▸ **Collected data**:

--------------------

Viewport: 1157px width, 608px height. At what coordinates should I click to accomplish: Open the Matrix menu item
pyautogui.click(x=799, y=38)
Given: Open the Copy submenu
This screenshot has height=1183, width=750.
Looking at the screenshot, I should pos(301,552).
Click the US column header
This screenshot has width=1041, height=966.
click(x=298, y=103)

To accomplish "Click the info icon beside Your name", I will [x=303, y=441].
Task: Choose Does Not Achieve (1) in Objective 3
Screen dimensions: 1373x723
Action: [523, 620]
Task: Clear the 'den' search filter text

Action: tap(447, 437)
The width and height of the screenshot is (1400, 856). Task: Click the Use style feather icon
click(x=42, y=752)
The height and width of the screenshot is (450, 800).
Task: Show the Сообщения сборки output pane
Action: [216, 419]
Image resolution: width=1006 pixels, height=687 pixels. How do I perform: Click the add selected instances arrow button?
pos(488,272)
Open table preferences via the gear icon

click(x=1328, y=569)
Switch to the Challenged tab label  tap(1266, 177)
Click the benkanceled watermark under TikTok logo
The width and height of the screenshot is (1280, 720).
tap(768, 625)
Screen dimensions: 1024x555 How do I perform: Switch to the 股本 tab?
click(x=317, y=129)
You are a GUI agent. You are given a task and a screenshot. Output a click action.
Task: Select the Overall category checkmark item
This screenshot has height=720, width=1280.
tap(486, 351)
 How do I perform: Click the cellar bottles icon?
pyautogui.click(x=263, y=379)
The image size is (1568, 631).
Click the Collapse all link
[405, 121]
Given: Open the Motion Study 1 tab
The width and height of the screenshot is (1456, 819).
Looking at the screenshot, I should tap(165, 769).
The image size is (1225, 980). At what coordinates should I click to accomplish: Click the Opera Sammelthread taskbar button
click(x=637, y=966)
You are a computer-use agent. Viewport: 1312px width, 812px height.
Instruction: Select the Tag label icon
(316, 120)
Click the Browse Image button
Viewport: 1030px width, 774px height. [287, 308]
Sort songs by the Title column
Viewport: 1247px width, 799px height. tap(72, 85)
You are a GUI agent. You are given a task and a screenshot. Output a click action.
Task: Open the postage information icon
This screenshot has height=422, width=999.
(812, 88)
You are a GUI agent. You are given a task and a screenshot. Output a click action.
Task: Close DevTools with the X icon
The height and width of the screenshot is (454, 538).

--------------------

▸ **Your instructions**: Find the line that contains "Instruction: Select the Tag label icon". Restate it and all lines after it exactly, ending with the final line of the data.

▸ **Finished exercise**:
Instruction: Select the Tag label icon
(316, 120)
Click the Browse Image button
Viewport: 1030px width, 774px height. [287, 308]
Sort songs by the Title column
Viewport: 1247px width, 799px height. tap(72, 85)
You are a GUI agent. You are given a task and a screenshot. Output a click action.
Task: Open the postage information icon
This screenshot has height=422, width=999.
(812, 88)
You are a GUI agent. You are given a task and a screenshot. Output a click action.
Task: Close DevTools with the X icon
The height and width of the screenshot is (454, 538).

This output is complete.